Biomechanical Integrity in Craniofacial Surgery: Calvarial Reconstruction in Favorable and Infected Defects with Bone Morphogenetic Protein 2.

BACKGROUND

The limitations of autologous and alloplastic reconstruction for craniofacial bone defects have created a clinical need for viable tissue-engineering strategies. Recombinant human bone morphogenetic protein-2 (rhBMP-2) has shown promise in this setting. The aim of this study was to determine the long-term biomechanical properties of rhBMP-2-mediated calvarial reconstruction.

METHODS

Twelve-week-old New Zealand White rabbits underwent subtotal calvarectomy. Defects were repaired in one of several groups: immediate reconstruction with autologous graft, immediate reconstruction with cryopreserved bone graft, immediate reconstruction with rhBMP-2 (favorable), and delayed reconstruction with rhBMP-2 following infection and subsequent débridement (unfavorable). Cryopreserved reconstructions were measured at 6 weeks; autologous reconstructions were measured at 6 weeks and 6 months; and both favorable and unfavorable rhBMP-2 reconstructions were assessed at 6 weeks, 6 months, and 1 year after reconstruction.
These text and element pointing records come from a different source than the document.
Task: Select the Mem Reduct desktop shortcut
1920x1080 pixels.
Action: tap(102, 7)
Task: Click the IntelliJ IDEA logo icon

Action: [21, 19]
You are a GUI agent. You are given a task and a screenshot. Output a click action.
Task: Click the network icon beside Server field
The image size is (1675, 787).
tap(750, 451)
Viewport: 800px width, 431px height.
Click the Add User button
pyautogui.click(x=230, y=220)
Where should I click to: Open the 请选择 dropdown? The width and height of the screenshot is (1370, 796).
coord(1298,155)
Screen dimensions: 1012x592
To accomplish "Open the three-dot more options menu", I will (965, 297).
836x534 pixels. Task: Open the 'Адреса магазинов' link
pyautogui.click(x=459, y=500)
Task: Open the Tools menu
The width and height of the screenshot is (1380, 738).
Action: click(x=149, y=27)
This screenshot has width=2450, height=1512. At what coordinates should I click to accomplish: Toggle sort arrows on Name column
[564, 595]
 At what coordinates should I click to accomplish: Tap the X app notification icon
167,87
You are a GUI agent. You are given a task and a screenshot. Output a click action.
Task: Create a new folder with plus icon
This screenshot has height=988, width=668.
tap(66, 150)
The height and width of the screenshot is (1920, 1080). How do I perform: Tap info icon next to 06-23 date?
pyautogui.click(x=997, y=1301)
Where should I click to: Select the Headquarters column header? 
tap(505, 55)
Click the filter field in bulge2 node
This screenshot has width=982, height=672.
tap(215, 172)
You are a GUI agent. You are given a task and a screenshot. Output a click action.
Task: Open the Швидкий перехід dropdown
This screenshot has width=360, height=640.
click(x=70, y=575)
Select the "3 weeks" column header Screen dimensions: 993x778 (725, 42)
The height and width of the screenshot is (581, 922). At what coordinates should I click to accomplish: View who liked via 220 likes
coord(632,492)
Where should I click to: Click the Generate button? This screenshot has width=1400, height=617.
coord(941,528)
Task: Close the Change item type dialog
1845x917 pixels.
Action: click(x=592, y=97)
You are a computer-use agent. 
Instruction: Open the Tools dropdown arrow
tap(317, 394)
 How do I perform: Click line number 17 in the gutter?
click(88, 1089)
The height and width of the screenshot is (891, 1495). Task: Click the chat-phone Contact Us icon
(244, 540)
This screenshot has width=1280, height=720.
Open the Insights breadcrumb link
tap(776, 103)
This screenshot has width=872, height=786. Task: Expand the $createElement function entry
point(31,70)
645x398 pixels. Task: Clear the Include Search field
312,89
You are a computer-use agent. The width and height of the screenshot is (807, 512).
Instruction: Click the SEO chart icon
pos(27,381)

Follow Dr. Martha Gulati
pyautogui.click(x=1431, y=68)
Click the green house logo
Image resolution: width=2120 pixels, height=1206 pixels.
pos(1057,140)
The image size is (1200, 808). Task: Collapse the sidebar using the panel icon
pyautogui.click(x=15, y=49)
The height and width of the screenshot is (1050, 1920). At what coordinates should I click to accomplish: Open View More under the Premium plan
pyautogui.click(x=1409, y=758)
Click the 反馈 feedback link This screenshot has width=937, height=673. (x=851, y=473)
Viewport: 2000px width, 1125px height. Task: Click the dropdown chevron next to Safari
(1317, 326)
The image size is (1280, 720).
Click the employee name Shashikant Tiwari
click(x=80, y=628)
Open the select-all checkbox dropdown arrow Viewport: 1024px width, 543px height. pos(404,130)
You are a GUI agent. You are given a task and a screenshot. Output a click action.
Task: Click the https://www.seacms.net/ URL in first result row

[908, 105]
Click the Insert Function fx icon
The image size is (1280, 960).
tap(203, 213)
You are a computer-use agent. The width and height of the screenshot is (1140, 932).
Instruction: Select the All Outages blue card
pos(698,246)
Healing was assessed with computed tomography. An unconfined compression test was performed for biomechanical analysis. Stress at 20 percent strain, percentage relaxation, tangent modulus, and final strain at 1800 N were compared between groups.

RESULTS

Nearly complete radiographic coverage was achieved by 6 months for autologous reconstruction and by 6 weeks for rhBMP-2 reconstruction. Favorable rhBMP-2 reconstruction demonstrated a larger final strain at 1800 N through 1 year compared with native bone. Bone in unfavorable rhBMP-2 reconstruction was more compressible than native bone, with a larger final strain at 1800 N at 1 year. There were no significant differences between favorable and unfavorable groups.

CONCLUSIONS

Despite providing radiographic coverage, the biomechanical properties of rhBMP-2 bone differ from those of native bone. Further studies are warranted to determine how these properties affect overall strength and structural integrity.